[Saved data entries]
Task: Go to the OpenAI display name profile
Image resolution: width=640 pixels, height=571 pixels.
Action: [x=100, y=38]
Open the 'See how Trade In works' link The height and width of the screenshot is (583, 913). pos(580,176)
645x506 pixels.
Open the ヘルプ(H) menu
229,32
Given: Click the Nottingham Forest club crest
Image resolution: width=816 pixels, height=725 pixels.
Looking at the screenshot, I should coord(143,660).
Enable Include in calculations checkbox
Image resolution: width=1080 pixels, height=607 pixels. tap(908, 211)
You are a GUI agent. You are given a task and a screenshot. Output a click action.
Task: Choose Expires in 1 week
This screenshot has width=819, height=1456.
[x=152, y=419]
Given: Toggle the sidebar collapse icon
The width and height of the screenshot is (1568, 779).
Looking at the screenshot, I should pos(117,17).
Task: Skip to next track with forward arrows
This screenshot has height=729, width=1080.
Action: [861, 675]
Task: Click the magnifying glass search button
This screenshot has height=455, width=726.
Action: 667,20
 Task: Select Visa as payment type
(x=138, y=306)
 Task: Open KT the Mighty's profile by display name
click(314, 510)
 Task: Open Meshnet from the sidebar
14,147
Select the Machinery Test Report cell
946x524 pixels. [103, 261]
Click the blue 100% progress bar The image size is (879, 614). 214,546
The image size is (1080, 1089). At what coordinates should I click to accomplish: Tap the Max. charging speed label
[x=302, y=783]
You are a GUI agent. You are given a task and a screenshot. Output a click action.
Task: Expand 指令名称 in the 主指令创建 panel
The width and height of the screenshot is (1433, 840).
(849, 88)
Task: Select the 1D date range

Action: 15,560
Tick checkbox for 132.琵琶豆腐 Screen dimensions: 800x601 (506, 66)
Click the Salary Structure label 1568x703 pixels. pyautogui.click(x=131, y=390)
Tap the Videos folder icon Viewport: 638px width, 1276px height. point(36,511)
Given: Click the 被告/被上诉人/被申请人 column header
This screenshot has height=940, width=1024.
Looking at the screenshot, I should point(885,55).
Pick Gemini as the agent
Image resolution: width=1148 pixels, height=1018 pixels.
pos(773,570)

Work item:
Your reply should consist of the records, copied exactly.

The answer:
Task: Go to the OpenAI display name profile
Image resolution: width=640 pixels, height=571 pixels.
Action: [x=100, y=38]
Open the 'See how Trade In works' link The height and width of the screenshot is (583, 913). pos(580,176)
645x506 pixels.
Open the ヘルプ(H) menu
229,32
Given: Click the Nottingham Forest club crest
Image resolution: width=816 pixels, height=725 pixels.
Looking at the screenshot, I should coord(143,660).
Enable Include in calculations checkbox
Image resolution: width=1080 pixels, height=607 pixels. tap(908, 211)
You are a GUI agent. You are given a task and a screenshot. Output a click action.
Task: Choose Expires in 1 week
This screenshot has width=819, height=1456.
[x=152, y=419]
Given: Toggle the sidebar collapse icon
The width and height of the screenshot is (1568, 779).
Looking at the screenshot, I should pos(117,17).
Task: Skip to next track with forward arrows
This screenshot has height=729, width=1080.
Action: [861, 675]
Task: Click the magnifying glass search button
This screenshot has height=455, width=726.
Action: 667,20
 Task: Select Visa as payment type
(x=138, y=306)
 Task: Open KT the Mighty's profile by display name
click(314, 510)
 Task: Open Meshnet from the sidebar
14,147
Select the Machinery Test Report cell
946x524 pixels. [103, 261]
Click the blue 100% progress bar The image size is (879, 614). 214,546
The image size is (1080, 1089). At what coordinates should I click to accomplish: Tap the Max. charging speed label
[x=302, y=783]
You are a GUI agent. You are given a task and a screenshot. Output a click action.
Task: Expand 指令名称 in the 主指令创建 panel
The width and height of the screenshot is (1433, 840).
(849, 88)
Task: Select the 1D date range

Action: 15,560
Tick checkbox for 132.琵琶豆腐 Screen dimensions: 800x601 (506, 66)
Click the Salary Structure label 1568x703 pixels. pyautogui.click(x=131, y=390)
Tap the Videos folder icon Viewport: 638px width, 1276px height. point(36,511)
Given: Click the 被告/被上诉人/被申请人 column header
This screenshot has height=940, width=1024.
Looking at the screenshot, I should point(885,55).
Pick Gemini as the agent
Image resolution: width=1148 pixels, height=1018 pixels.
pos(773,570)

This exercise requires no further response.